Tom, imagine my disappointment to learn that those lovely blue eggs don't come from blue chickens! I have to say that the organic eggs I buy from Country Hen are clean as can be, but I notice when I buy farm eggs from roadside stands that sometimes they have some chicken poop stuck on them, and I find that totally unappealing. All has to do with who sells the eggs, how they're stored, etc.

Mary, I read somewhere that eggs that are a week old are easier to peel than absolutely fresh eggs.

I also have chickens and I do find that the
very fresh egss are hard to peel whn boiled. I find the eggs taste better than the ones in the markets. I find that 12 hens provide enough eggs for me and my 2 married daughters and some left over to give to co-workers. Poop on the eggs is due to some that is too lazy to clean them.

I agree that fresh, cage free eggs are vastly superior. (And then I don't have to feel bad about the horrific condition that commercial chickens are usually kept in.) Even at twice the price of conventional eggs, they are still just about the cheapest protein source around.

They are also fantastic for a quick dinner.

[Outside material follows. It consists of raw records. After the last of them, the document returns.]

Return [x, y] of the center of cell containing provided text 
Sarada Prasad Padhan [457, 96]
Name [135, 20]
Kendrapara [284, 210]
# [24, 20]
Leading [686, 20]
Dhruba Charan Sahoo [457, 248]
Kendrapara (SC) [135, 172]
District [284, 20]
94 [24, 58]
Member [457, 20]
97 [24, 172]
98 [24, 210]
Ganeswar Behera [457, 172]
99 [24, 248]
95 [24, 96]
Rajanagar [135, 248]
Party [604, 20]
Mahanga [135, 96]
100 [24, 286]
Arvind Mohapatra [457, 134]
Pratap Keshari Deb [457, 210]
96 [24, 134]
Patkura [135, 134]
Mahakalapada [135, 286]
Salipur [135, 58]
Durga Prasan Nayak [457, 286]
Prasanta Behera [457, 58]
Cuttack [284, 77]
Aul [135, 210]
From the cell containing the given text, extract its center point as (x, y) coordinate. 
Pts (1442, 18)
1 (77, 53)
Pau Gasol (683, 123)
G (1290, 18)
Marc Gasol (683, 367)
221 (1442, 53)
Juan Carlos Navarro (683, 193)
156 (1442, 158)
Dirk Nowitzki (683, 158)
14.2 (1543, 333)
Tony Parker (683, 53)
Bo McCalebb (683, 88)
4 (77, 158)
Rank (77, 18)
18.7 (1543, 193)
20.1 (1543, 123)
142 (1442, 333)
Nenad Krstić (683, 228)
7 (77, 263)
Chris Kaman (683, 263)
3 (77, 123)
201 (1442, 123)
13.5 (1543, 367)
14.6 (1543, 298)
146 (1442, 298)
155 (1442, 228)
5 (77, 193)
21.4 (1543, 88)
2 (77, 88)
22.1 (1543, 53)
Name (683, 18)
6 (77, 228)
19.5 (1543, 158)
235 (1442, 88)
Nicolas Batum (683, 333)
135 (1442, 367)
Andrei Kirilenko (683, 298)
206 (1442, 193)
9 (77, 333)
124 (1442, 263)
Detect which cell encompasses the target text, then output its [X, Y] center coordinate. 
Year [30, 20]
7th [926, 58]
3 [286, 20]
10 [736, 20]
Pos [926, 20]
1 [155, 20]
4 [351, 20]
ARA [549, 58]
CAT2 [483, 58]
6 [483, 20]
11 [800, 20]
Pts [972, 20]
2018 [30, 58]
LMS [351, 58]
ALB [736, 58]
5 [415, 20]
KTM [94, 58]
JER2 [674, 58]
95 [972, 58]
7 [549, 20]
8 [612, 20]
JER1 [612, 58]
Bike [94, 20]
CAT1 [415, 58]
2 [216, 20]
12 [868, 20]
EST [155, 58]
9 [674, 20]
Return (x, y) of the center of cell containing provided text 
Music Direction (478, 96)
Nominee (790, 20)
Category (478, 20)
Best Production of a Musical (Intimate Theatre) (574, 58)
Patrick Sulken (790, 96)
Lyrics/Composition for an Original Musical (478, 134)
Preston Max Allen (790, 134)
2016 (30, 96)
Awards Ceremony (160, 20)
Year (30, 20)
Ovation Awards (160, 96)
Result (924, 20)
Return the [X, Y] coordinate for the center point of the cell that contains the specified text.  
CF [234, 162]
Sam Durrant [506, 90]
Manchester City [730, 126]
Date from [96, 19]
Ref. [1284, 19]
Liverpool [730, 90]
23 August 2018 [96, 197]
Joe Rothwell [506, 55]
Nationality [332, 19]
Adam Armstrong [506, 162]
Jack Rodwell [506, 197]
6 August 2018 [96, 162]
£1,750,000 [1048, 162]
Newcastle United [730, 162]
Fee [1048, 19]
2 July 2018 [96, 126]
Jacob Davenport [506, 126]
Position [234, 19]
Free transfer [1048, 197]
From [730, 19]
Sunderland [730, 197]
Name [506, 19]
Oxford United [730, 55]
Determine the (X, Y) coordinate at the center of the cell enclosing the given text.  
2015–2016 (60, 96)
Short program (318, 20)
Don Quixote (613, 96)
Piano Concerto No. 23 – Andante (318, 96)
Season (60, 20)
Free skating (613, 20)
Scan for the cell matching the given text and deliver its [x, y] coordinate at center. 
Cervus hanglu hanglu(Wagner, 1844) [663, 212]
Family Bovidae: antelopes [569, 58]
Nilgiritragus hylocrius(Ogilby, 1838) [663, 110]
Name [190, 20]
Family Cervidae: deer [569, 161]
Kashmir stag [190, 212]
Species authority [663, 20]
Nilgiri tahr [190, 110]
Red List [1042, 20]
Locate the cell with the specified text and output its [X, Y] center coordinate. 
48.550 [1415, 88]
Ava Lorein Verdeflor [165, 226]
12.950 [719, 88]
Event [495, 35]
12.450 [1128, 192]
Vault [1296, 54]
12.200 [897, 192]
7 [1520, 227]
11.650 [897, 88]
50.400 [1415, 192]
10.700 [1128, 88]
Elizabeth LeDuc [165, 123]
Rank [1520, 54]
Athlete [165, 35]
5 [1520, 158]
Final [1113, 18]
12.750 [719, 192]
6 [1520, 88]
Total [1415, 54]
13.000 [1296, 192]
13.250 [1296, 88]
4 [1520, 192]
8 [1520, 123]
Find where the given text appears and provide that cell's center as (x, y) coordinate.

Whenever I don't feel like cooking I break out the eggs. When I was in Lyon in France I had a fantastic salad of frisee with a mustard vinaigrette, lardons (which are similar to bacon), and tomatoes. On top of all of this was a poached egg. It opened my eyes to the ways that eggs can be used for dinner.

I love your site, there is so much great information here!

Gimo and Amy, welcome to The Perfect Pantry.

I agree, the French have the most amazing way with eggs!

wow.. Even the chayote famous in my country but i never know this recipe.Thanks for the cooking suggestion! That sound delightful.